TASK INSTRUCTIONS: Revise the listing below by replacing every occurrence of "screenshot" with "screen capture", leaving all other text unchanged. Omit the pictures from your answer.

[Records from a pointing dataset]
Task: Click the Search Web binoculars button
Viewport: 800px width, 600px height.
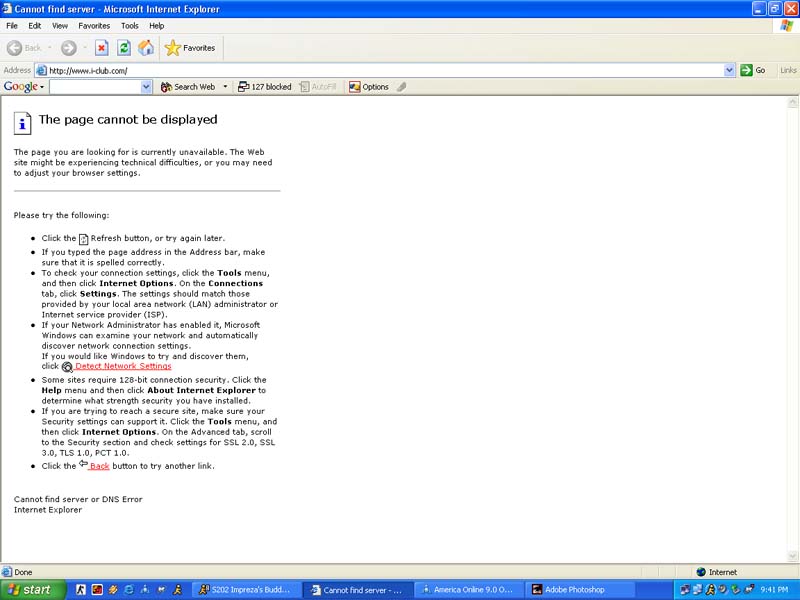Action: point(188,87)
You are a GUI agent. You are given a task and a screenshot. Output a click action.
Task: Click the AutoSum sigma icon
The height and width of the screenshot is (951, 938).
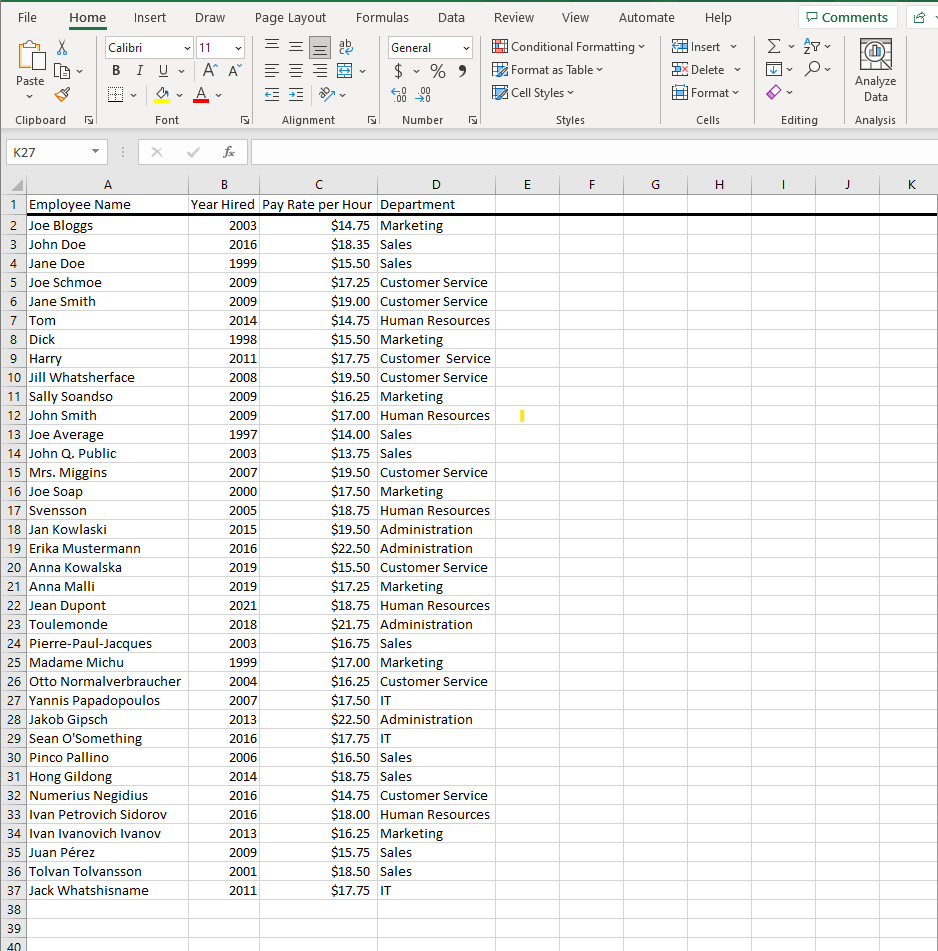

WRITTEN SOLUTION:
Task: Click the Search Web binoculars button
Viewport: 800px width, 600px height.
Action: point(188,87)
You are a GUI agent. You are given a task and a screen capture. Output a click action.
Task: Click the AutoSum sigma icon
The height and width of the screen capture is (951, 938).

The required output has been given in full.